- What you need to do
Set down exactly, from the records below, the line with "NCMS Privacy Policy (82, 2518)" through the line with "Elections (105, 104)", and nothing else.

- The records
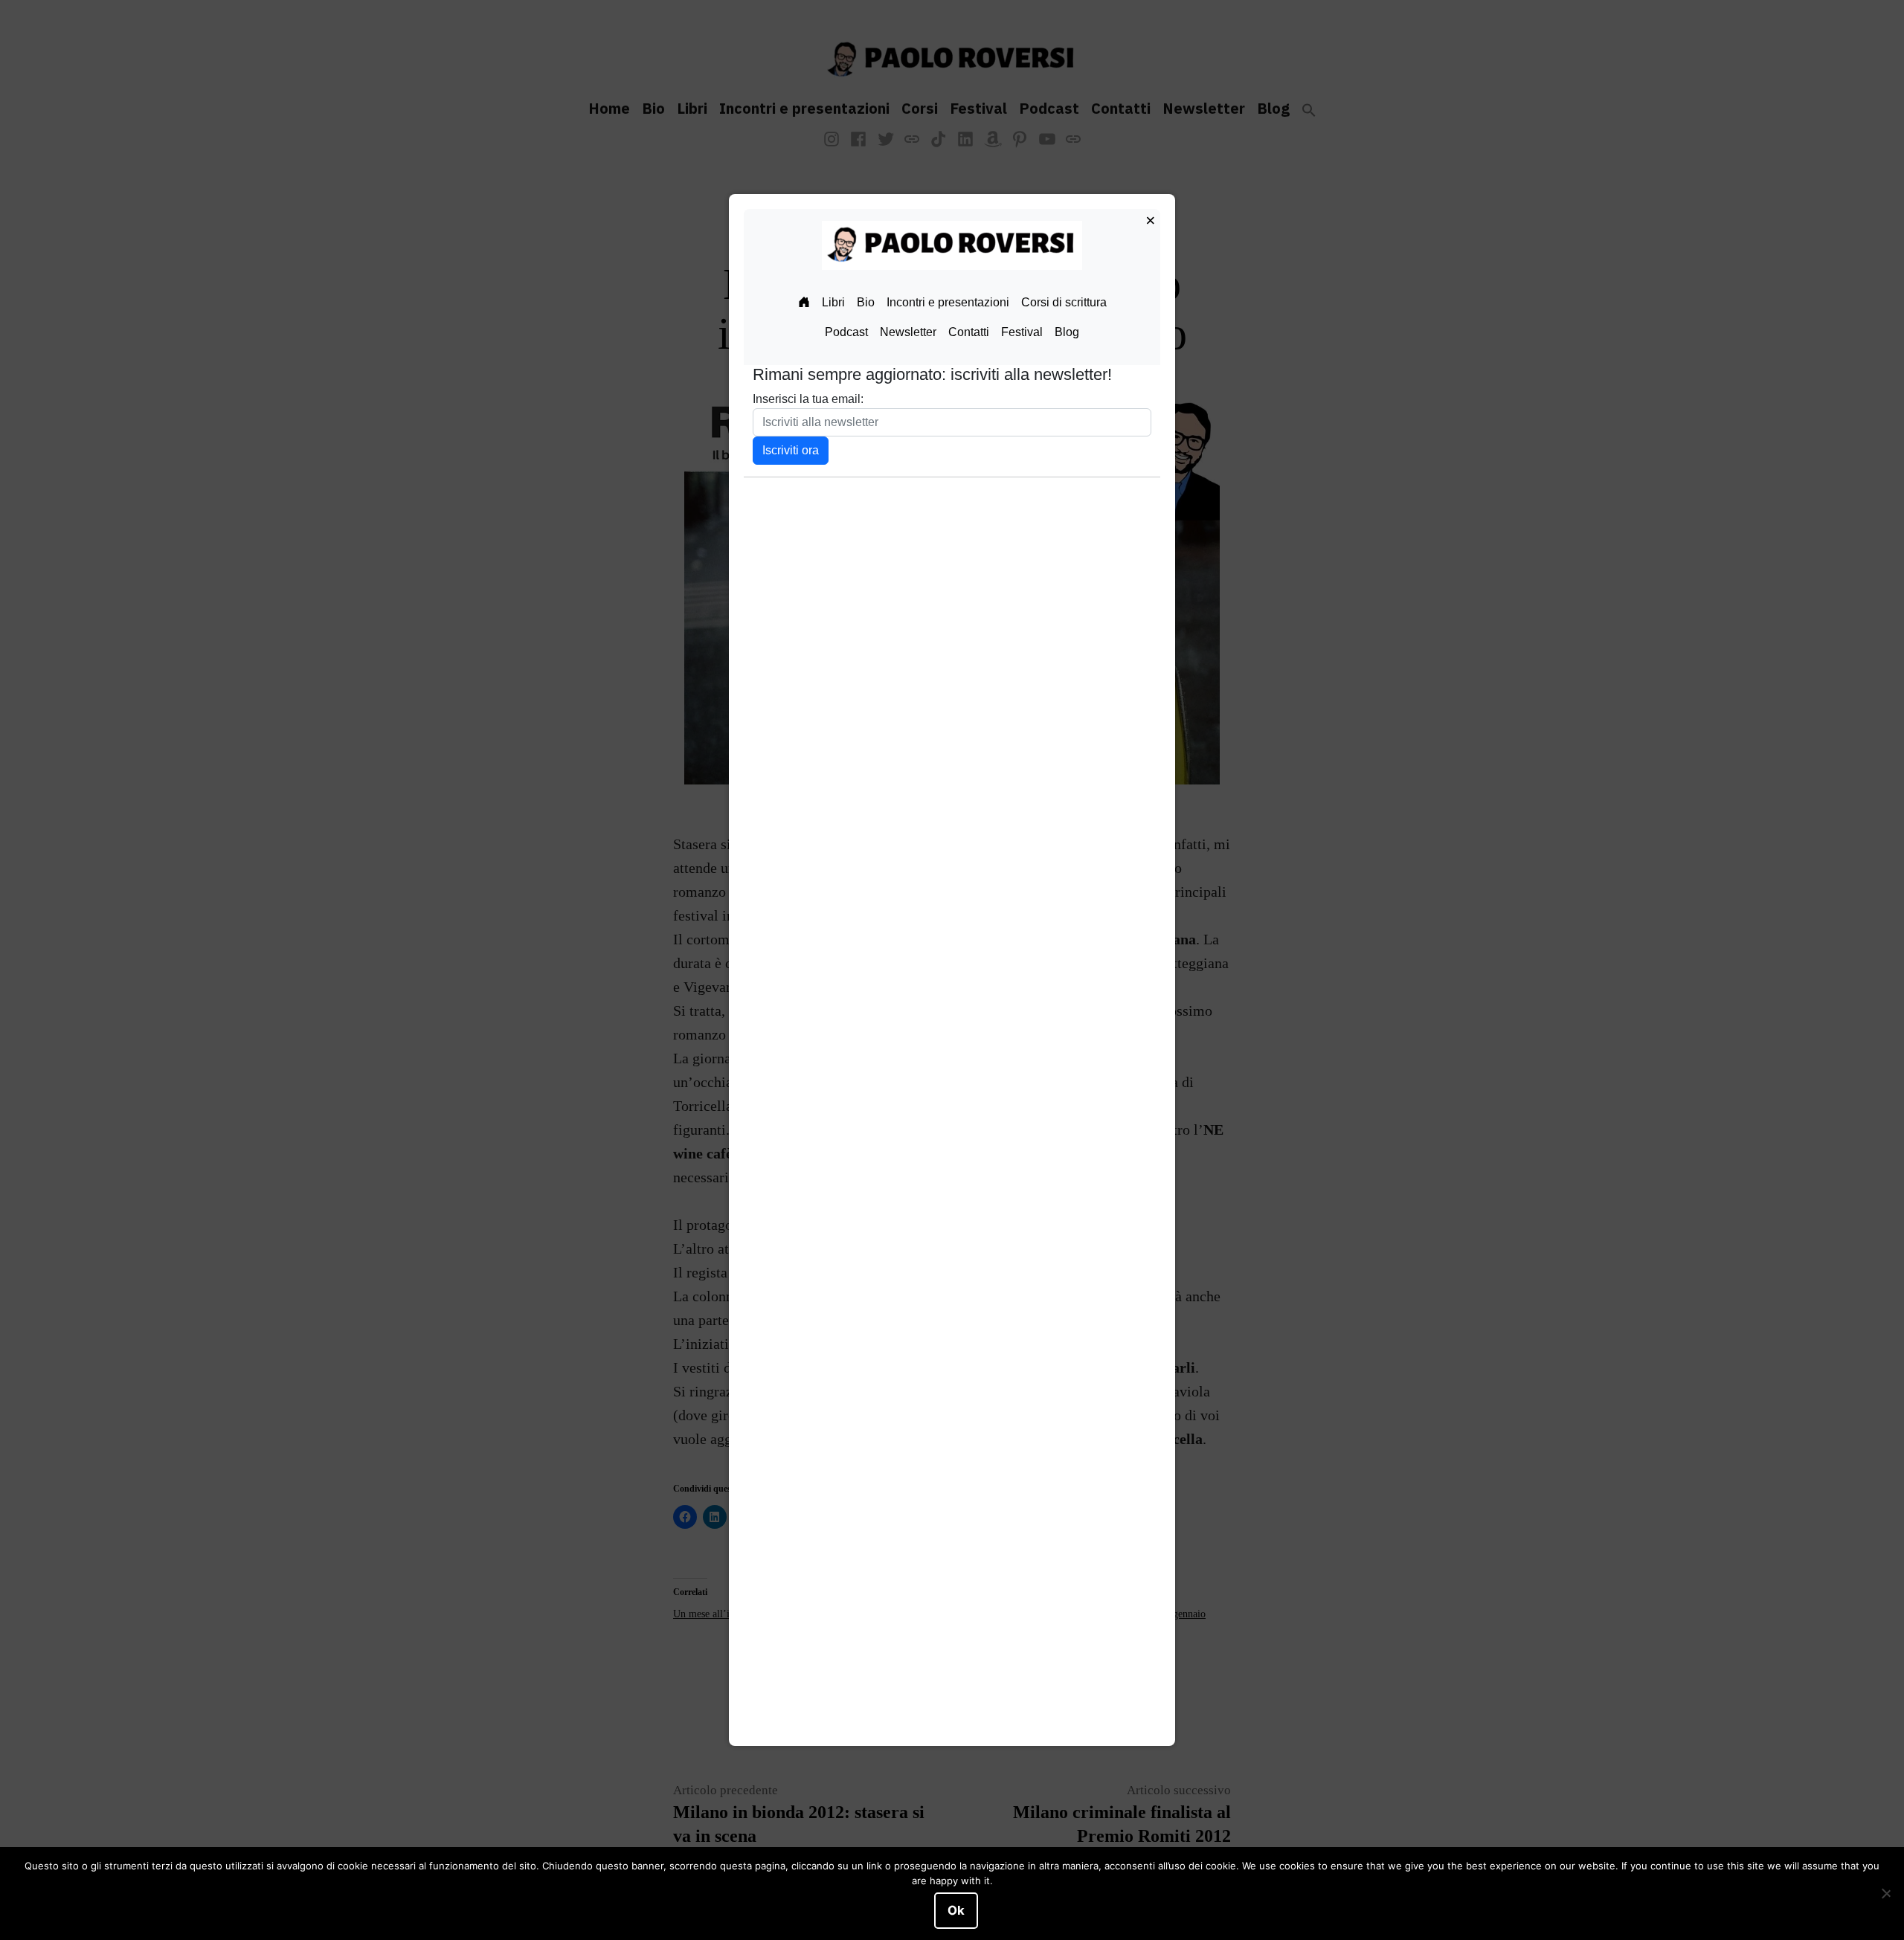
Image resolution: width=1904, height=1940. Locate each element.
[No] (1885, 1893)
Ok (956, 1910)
...
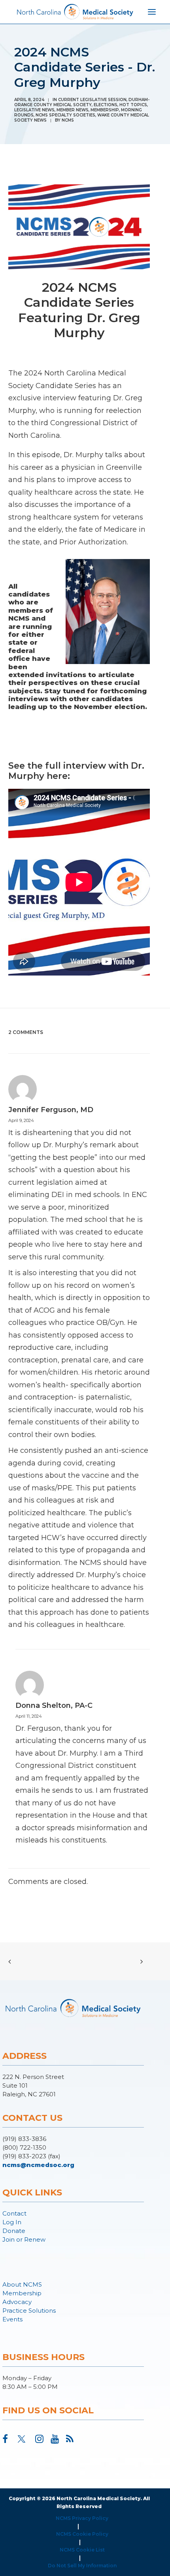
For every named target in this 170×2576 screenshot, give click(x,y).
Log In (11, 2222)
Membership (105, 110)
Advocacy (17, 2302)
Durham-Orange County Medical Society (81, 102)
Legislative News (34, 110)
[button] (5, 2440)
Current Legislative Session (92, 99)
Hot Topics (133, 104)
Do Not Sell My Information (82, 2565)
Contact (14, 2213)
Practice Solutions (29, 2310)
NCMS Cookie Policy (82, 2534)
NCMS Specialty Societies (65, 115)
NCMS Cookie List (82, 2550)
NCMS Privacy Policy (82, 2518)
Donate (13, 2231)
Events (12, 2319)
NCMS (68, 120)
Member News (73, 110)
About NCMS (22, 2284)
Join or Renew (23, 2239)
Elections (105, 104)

- Exercise output
NCMS Privacy Policy (82, 2518)
Donate (13, 2231)
Events (12, 2319)
NCMS (68, 120)
Member News (73, 110)
About NCMS (22, 2284)
Join or Renew (23, 2239)
Elections (105, 104)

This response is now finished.